Dataset entries
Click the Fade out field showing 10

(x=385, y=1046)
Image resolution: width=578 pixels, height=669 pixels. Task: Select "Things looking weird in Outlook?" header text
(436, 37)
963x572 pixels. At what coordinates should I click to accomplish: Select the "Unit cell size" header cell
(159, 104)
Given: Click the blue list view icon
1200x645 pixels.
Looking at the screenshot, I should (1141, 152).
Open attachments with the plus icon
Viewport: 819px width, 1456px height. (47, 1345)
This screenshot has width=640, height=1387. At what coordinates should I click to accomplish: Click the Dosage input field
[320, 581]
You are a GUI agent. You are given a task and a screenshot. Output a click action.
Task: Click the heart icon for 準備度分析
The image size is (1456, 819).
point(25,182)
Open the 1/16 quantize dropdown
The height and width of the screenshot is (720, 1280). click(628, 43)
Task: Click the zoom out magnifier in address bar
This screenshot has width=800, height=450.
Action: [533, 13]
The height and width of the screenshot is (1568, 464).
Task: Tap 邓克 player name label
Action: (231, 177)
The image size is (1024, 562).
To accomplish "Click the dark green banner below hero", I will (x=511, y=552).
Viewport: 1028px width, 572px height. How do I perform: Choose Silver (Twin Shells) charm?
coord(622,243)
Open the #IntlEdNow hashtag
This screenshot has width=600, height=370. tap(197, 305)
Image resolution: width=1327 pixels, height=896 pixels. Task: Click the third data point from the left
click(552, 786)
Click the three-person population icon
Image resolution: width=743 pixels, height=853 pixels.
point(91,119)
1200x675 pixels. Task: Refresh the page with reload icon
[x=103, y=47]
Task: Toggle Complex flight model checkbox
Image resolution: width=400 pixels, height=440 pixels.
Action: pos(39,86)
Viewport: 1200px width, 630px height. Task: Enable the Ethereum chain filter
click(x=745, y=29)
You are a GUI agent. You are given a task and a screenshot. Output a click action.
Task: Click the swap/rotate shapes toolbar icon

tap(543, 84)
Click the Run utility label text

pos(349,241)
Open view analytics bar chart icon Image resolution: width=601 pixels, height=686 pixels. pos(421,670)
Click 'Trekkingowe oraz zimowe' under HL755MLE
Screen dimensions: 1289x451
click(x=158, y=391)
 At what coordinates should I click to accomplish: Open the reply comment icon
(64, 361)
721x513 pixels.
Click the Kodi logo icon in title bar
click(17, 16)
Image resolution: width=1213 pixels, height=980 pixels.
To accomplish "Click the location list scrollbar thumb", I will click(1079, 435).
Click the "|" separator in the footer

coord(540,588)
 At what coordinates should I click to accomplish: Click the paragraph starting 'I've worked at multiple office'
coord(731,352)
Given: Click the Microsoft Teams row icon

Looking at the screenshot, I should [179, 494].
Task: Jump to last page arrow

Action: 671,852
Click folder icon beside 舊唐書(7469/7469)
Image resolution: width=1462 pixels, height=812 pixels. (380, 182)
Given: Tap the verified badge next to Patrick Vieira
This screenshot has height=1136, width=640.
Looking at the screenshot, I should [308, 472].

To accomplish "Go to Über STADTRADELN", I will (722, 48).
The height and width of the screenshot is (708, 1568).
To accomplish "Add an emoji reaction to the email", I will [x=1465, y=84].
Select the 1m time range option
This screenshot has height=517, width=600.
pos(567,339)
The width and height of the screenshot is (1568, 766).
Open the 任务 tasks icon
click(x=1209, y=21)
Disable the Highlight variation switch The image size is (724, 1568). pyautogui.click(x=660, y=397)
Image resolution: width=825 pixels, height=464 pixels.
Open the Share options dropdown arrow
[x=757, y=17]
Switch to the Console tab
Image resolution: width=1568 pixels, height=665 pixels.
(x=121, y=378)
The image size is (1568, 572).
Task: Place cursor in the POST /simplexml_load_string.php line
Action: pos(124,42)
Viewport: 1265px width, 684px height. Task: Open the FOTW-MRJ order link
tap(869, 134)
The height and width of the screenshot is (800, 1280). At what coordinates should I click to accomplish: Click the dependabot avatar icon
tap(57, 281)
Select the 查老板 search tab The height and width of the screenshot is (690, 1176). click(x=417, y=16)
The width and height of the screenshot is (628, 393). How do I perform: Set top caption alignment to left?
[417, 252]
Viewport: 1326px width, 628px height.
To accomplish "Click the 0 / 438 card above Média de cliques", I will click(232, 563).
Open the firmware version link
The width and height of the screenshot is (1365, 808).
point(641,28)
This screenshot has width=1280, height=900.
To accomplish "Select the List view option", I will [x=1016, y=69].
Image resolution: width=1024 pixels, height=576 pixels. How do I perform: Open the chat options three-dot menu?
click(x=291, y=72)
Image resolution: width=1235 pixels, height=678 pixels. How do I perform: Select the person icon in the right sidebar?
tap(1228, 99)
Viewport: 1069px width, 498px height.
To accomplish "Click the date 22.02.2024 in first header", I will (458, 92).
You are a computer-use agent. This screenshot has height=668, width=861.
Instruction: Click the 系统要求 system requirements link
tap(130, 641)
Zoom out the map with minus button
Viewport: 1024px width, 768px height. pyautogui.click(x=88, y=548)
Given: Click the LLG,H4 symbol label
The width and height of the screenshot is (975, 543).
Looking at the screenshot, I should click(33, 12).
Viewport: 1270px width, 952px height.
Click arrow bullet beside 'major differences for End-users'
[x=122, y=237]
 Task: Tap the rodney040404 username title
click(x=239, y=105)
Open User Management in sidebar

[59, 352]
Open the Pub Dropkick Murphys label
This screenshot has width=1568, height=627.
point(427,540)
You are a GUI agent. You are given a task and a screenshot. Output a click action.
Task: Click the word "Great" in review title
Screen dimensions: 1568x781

■ **What to produce**
Each line of the records should be repeated exactly as it stands.

■ **Exercise result**
Click the Fade out field showing 10

(x=385, y=1046)
Image resolution: width=578 pixels, height=669 pixels. Task: Select "Things looking weird in Outlook?" header text
(436, 37)
963x572 pixels. At what coordinates should I click to accomplish: Select the "Unit cell size" header cell
(159, 104)
Given: Click the blue list view icon
1200x645 pixels.
Looking at the screenshot, I should (1141, 152).
Open attachments with the plus icon
Viewport: 819px width, 1456px height. (47, 1345)
This screenshot has width=640, height=1387. At what coordinates should I click to accomplish: Click the Dosage input field
[320, 581]
You are a GUI agent. You are given a task and a screenshot. Output a click action.
Task: Click the heart icon for 準備度分析
The image size is (1456, 819).
point(25,182)
Open the 1/16 quantize dropdown
The height and width of the screenshot is (720, 1280). click(628, 43)
Task: Click the zoom out magnifier in address bar
This screenshot has width=800, height=450.
Action: [533, 13]
The height and width of the screenshot is (1568, 464).
Task: Tap 邓克 player name label
Action: (231, 177)
The image size is (1024, 562).
To accomplish "Click the dark green banner below hero", I will (x=511, y=552).
Viewport: 1028px width, 572px height. How do I perform: Choose Silver (Twin Shells) charm?
coord(622,243)
Open the #IntlEdNow hashtag
This screenshot has width=600, height=370. tap(197, 305)
Image resolution: width=1327 pixels, height=896 pixels. Task: Click the third data point from the left
click(552, 786)
Click the three-person population icon
Image resolution: width=743 pixels, height=853 pixels.
point(91,119)
1200x675 pixels. Task: Refresh the page with reload icon
[x=103, y=47]
Task: Toggle Complex flight model checkbox
Image resolution: width=400 pixels, height=440 pixels.
Action: pos(39,86)
Viewport: 1200px width, 630px height. Task: Enable the Ethereum chain filter
click(x=745, y=29)
You are a GUI agent. You are given a task and a screenshot. Output a click action.
Task: Click the swap/rotate shapes toolbar icon

tap(543, 84)
Click the Run utility label text

pos(349,241)
Open view analytics bar chart icon Image resolution: width=601 pixels, height=686 pixels. pos(421,670)
Click 'Trekkingowe oraz zimowe' under HL755MLE
Screen dimensions: 1289x451
click(x=158, y=391)
 At what coordinates should I click to accomplish: Open the reply comment icon
(64, 361)
721x513 pixels.
Click the Kodi logo icon in title bar
click(17, 16)
Image resolution: width=1213 pixels, height=980 pixels.
To accomplish "Click the location list scrollbar thumb", I will click(1079, 435).
Click the "|" separator in the footer

coord(540,588)
 At what coordinates should I click to accomplish: Click the paragraph starting 'I've worked at multiple office'
coord(731,352)
Given: Click the Microsoft Teams row icon

Looking at the screenshot, I should [179, 494].
Task: Jump to last page arrow

Action: 671,852
Click folder icon beside 舊唐書(7469/7469)
Image resolution: width=1462 pixels, height=812 pixels. (380, 182)
Given: Tap the verified badge next to Patrick Vieira
This screenshot has height=1136, width=640.
Looking at the screenshot, I should [308, 472].

To accomplish "Go to Über STADTRADELN", I will (722, 48).
The height and width of the screenshot is (708, 1568).
To accomplish "Add an emoji reaction to the email", I will [x=1465, y=84].
Select the 1m time range option
This screenshot has height=517, width=600.
pos(567,339)
The width and height of the screenshot is (1568, 766).
Open the 任务 tasks icon
click(x=1209, y=21)
Disable the Highlight variation switch The image size is (724, 1568). pyautogui.click(x=660, y=397)
Image resolution: width=825 pixels, height=464 pixels.
Open the Share options dropdown arrow
[x=757, y=17]
Switch to the Console tab
Image resolution: width=1568 pixels, height=665 pixels.
(x=121, y=378)
The image size is (1568, 572).
Task: Place cursor in the POST /simplexml_load_string.php line
Action: pos(124,42)
Viewport: 1265px width, 684px height. Task: Open the FOTW-MRJ order link
tap(869, 134)
The height and width of the screenshot is (800, 1280). At what coordinates should I click to accomplish: Click the dependabot avatar icon
tap(57, 281)
Select the 查老板 search tab The height and width of the screenshot is (690, 1176). click(x=417, y=16)
The width and height of the screenshot is (628, 393). How do I perform: Set top caption alignment to left?
[417, 252]
Viewport: 1326px width, 628px height.
To accomplish "Click the 0 / 438 card above Média de cliques", I will click(232, 563).
Open the firmware version link
The width and height of the screenshot is (1365, 808).
point(641,28)
This screenshot has width=1280, height=900.
To accomplish "Select the List view option", I will [x=1016, y=69].
Image resolution: width=1024 pixels, height=576 pixels. How do I perform: Open the chat options three-dot menu?
click(x=291, y=72)
Image resolution: width=1235 pixels, height=678 pixels. How do I perform: Select the person icon in the right sidebar?
tap(1228, 99)
Viewport: 1069px width, 498px height.
To accomplish "Click the date 22.02.2024 in first header", I will (458, 92).
You are a computer-use agent. This screenshot has height=668, width=861.
Instruction: Click the 系统要求 system requirements link
tap(130, 641)
Zoom out the map with minus button
Viewport: 1024px width, 768px height. pyautogui.click(x=88, y=548)
Given: Click the LLG,H4 symbol label
The width and height of the screenshot is (975, 543).
Looking at the screenshot, I should click(33, 12).
Viewport: 1270px width, 952px height.
Click arrow bullet beside 'major differences for End-users'
[x=122, y=237]
 Task: Tap the rodney040404 username title
click(x=239, y=105)
Open User Management in sidebar

[59, 352]
Open the Pub Dropkick Murphys label
This screenshot has width=1568, height=627.
point(427,540)
You are a GUI agent. You are given a task and a screenshot. Output a click action.
Task: Click the word "Great" in review title
Screen dimensions: 1568x781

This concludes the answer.